== SHORT PROBLEM 1 ==
In the essay on what girls are made of, what nickname did the teasers give the girl in the neighborhood horror story?
== SHORT PROBLEM 2 ==
Please list the things the essay on what girls are made of names as parts of the writer that sometimes brought disgust.
== SHORT PROBLEM 3 ==
Using the essay on what girls are made of, explain why the writer would pop out a contact lens before going to the bathroom.

== PASSAGE TO READ ==
What Girls Are Made Of

First, I now see that the stuff of girls is meant to be consumed—sugar and spice and everything nice—yummy sweet treats that melt in your mouth.

And it reads to me now as a warning rather than as an assessment. It’s an imperative: to be a girl, one must be sweet and delicious. One must be made entirely of everything nice. There is no room in girlhood (and, perhaps, femaleness) for anything else.

But this is not my experience of femaleness. As I grew up, I became distinctly aware that I was not made entirely of sweetness. The things I was made of sometimes disgusted me—my feelings of jealousy and rage, the functions of my body, the things that came out of me on a daily and monthly basis. I was so ashamed of the fact that I was a human body that urinated and defecated that I would pop out a contact lens whenever I needed to go to the bathroom; so deep was my shame that they might know what I was doing in there, I needed the contact lens on my finger as proof that I was going into the restroom for something else, not that.

When I was eleven, a neighborhood girl told me a horror story about a girl whose mother wouldn’t let her shave her legs and who was teased constantly by everyone she knew—“Ape Legs,” they called her—who one day found a straight edge razor in the sand of the play yard, near the swings. She took it into a bathroom at the park, and when she didn’t come back out after many minutes, the group of girls who had teased her followed her in to see what had become of her. They found her perched on the edge of a sink, her leg in front of her a mess of blood and gore as she ran the dirty, rusty razor up her shin again and again, ruining herself in an attempt to be pretty, to be more like what a girl should be.

The girl told me the story with a soft voice and wide eyes, a tone of awful glee propelling each word. Was it a warning, not to shave with dirty razors? It seemed to hairy-legged eleven-year-old me more of a cautionary tale that I shouldn’t wait much longer before I rid myself of the unsightly fuzz.

Four years later, legs smooth, tanned, and thin, I walked home from school with a friend whose legs were not as lithe as mine. I was wearing a new floral skirt that flared when I spun, like a little girl’s dress, but hugged my hips and butt in a way that wasn’t little girlish at all. And looking down at my long, shiny calves, I blurted, “I have perfect legs.”

== SOURCE MATERIAL ==

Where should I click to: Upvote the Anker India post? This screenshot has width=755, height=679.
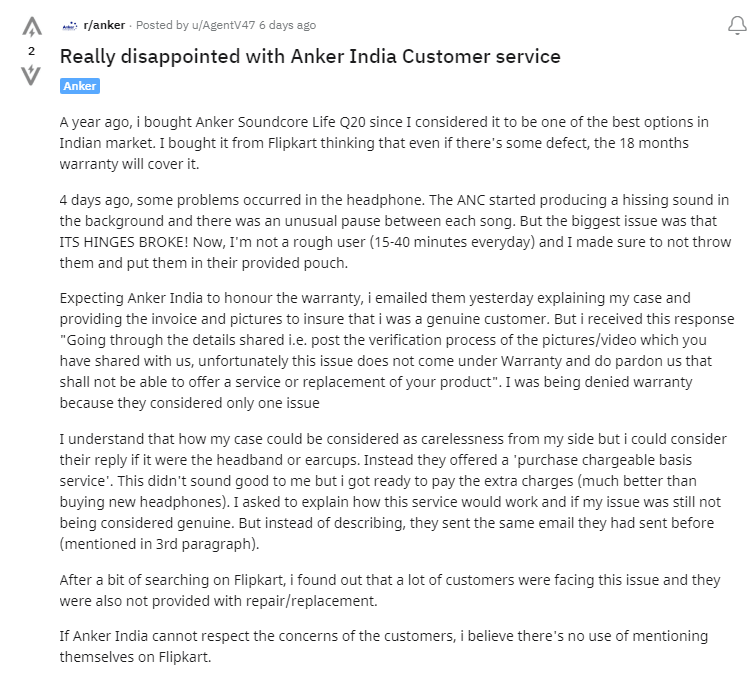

== WRITTEN REPLY 1 ==
"Ape Legs."

== WRITTEN REPLY 2 ==
- Feelings of jealousy
- Feelings of rage
- The functions of the writer's body
- The things that came out of the writer on a daily and monthly basis

== WRITTEN REPLY 3 ==
The writer was deeply ashamed of being a body that urinated and defecated and feared others might know what was happening in the restroom. Holding the contact lens on a finger served as proof that the trip was for something else.